The Cryo-EM facility (RRID:SCR_026324), an MSU core, is a regional facility that brings state-of-the-art cryo-EM capabilities, including single particle analysis and cryo-electron tomography, to the Northern Rocky Mountains. Instrumentation includes i) a 200kV Talos Arctica transmission electron microscope with a Gatan K3 camera, ii) 120kV Tecnai Spirit, and iii) a Vitrobot Mark IV. Collectively, these instruments allow imaging of biological structures at single nanometer to 2 Å resolution, and thus enables 3D modeling of cells, viruses, proteins, nucleic acid, and other soft matter at the atomic level.

Access to the Montana State Cryo-EM Core Facility is available to internal MSU users, external academic users, and external commercial users.

Services

Please view our instrumentation page for more details on available instrumentation.

Single Particle Analysis

The MSU Cryo-EM core routinely employs Single Particle Analysis (SPA) to determine high-resolution 3D structures of proteins and macromolecular complexes - in favorable cases approaching or surpassing 2Å resolution.  Importantly, current data collection rates can surpass 8,000 images/day.  The facility also offers live, on-the-fly data analysis, is equipped for full remote operation, and can transfer data between institutions via Globus.
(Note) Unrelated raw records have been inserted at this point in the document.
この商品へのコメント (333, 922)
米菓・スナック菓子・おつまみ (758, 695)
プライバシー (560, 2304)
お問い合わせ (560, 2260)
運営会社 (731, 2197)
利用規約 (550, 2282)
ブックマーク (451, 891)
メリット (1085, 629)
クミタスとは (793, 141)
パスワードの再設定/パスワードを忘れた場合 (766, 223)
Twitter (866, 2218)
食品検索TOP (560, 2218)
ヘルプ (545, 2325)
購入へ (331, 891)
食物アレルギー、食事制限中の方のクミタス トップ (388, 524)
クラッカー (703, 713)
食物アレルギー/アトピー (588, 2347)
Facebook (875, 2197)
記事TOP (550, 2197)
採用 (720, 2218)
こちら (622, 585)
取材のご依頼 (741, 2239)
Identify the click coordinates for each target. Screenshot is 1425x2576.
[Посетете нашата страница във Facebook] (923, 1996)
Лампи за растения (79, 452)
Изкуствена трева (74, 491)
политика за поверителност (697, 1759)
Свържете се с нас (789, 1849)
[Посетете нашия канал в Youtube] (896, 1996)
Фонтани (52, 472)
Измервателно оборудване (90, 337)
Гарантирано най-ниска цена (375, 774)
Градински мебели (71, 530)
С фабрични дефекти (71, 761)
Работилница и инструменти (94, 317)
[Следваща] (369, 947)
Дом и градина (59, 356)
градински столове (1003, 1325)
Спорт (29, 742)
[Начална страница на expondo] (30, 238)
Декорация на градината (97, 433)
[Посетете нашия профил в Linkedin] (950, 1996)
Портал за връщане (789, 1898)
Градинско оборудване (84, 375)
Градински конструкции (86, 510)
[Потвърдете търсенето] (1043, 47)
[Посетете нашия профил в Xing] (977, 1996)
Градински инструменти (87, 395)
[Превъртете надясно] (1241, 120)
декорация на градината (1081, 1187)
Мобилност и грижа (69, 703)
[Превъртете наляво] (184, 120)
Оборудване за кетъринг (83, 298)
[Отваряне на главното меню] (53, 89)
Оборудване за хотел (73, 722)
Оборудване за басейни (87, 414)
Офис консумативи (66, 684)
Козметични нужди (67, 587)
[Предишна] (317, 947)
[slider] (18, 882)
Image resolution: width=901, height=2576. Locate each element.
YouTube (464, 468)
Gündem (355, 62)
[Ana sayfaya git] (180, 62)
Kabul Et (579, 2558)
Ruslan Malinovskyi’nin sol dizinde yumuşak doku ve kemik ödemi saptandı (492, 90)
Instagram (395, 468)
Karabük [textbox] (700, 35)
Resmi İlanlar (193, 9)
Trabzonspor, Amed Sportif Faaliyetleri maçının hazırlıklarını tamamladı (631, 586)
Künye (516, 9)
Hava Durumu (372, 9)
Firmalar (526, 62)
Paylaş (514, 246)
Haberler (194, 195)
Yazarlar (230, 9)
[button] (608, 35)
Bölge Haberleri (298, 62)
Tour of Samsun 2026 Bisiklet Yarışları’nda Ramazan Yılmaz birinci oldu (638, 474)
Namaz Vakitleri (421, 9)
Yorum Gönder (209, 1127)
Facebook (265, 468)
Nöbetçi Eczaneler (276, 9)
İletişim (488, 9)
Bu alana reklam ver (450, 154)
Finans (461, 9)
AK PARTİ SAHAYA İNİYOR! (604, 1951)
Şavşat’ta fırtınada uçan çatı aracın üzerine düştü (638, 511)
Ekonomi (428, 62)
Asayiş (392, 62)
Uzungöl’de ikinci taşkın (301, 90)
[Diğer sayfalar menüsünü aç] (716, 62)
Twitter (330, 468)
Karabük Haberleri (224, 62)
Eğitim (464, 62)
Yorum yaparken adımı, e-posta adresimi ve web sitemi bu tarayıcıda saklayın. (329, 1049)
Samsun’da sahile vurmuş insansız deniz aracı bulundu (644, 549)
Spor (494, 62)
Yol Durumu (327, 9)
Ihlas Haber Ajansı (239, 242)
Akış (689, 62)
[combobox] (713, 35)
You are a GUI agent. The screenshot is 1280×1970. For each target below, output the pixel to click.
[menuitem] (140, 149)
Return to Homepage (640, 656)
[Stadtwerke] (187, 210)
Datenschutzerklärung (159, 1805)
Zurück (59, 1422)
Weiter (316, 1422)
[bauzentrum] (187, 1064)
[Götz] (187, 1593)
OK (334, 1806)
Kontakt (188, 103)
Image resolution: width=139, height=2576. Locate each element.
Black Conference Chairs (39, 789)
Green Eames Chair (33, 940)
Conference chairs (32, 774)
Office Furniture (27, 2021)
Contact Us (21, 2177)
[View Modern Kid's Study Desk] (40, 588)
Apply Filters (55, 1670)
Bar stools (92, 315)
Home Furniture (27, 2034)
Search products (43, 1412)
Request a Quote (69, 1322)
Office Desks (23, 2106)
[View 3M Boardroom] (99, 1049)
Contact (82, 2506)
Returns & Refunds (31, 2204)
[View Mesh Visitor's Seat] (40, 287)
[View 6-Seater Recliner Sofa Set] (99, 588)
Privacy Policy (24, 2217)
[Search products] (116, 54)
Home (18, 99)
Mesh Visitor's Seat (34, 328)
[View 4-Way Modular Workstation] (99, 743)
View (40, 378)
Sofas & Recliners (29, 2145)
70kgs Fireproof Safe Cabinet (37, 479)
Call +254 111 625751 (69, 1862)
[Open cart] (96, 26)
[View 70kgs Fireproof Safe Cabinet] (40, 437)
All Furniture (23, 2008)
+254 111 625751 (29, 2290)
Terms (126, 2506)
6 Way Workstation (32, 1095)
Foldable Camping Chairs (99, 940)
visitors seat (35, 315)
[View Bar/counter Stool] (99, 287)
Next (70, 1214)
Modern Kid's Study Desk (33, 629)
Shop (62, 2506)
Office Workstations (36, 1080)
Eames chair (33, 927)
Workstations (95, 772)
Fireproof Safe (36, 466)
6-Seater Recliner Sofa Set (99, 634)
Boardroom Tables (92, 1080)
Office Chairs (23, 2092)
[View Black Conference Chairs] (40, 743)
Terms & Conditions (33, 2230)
Cryogenic Electron Tomography

Cryogenic Electron Tomography (CET) is a revolutionary technique that allows for high resolution 3D imaging of complex biological samples at single nanometer resolution, illuminating cellular and subcellular structures, organelles, liposomes, large macromolecular assemblies, virus-host interactions and viral assembly and trafficking.  In favorable cases sub-tomographic averaging can push structural information to sub-nanometer resolution.